Kelainan akibat cedera kepala dapat timbul setelah adanya benturan keras di area kepala. Secara medis, ada beberapa level kategori cedera pada kepala. Ada yang ringan, sedang dan berat. Khusus untuk cedera kepala berat sebagian besar berbahaya dan dapat berakibat fatal. Oleh sebab itu jika terjadi benturan pada kepala, sebaiknya segera dibawa ke pusat medis seperti Puskesmas atau Rumah Sakit. Sebab di sana cedera akan di diagnosa dan disimpulkan hasil pemeriksaannya. Dari beberapa kelainan akibat cedera kepala, ada 6 kelainan yang cukup berbahaya. Mulai dari bahaya rendah sampai bahaya level tinggi yang berujung pada kematian.

6 Kelainan Akibat Cedera Kepala yang cukup Berbahaya

1. Amnesia

Kelainan akibat cedera kepala yang paling ringan adalah amnesia. Dmana jika seseorang menderita amnesia, maka sebagian atau seluruh ingatannya akan hilang. Maka dari itu, amnesia digolongkan menjadi dua, yakni amnesia ringan (kehilangan sebagian ingatan) dan amnesia berat (kehilangan seluruh ingatan).

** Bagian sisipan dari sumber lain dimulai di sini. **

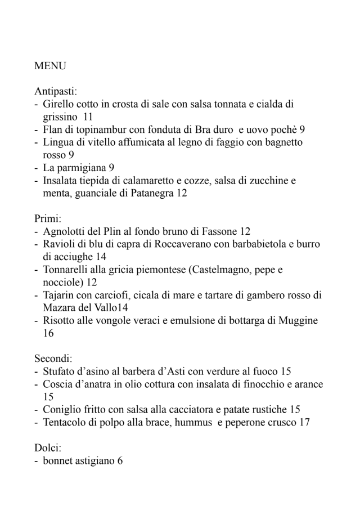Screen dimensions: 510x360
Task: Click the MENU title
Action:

Amnesia ringan sendiri umumnya terbagi menjadi dua macam, yakni amnesia retrogard dan amnesia pasca trauma. Amnesia retrogard adalah terjadinya hilang ingatan tentang peristiwa sebelum kejadian benturan. Sedangkan amnesia pasca trauma adalah terjadinya hilang ingatan setelah peristiwa terjadinya benturan. Kedua amnesia ringan ini umumnya bersifat temporer/sementara dan akan pulih kembali.

Namun untuk kelainan akibat cedera kepala yang parah dapat menimbulkan amnesia berat. Sifatnya bisa permanen dan bahkan seumur hidup. Sehingga penderitanya akan mengalami hilang ingatan sepajang hidupnya, terutama tentang memori masa lalu dan tentang siapa dirinya. Hal terebut timbul akibat adanya penyumbatan pembuluh darah pada arteri.

Sehingga dalam proses penyembuhannya hars dilakukan dengan jalan khusus seperti pemberian obat tertentu dan bahkan bila diperlukan juga akan dilakukan operasi. Meski begitu, dalam kehidupan sehari-hari, penderita amnesia masih bisa beraktifitas layaknya orang normal dan juga berinteraksi secara lancar. Hanya saja ingatannya akan masa lampau akan hilang. Maka perlu adanya dukungan orang terdekat dan keluarganya untuk mengarhkan orientasi hidup si penderita.

2. Agnosia

Ketika seseorang mengalami agnosia, secara tidak langsung akan menimbulkan gejala tertentu. Umumnya si penderita ini akan kesultan menganalisa kegunaan benda yang dilihatnya. Meski pun secara jelas, penderita agnosia dapat melihat wujud dan juga bentuk benda yang ada di sekitarnya. Misalkan saja dia diberi sendok untuk makan. Dia tahu bahwa benda itu sendok, tetapi dia tidak tahu harus diapakan benda terebut.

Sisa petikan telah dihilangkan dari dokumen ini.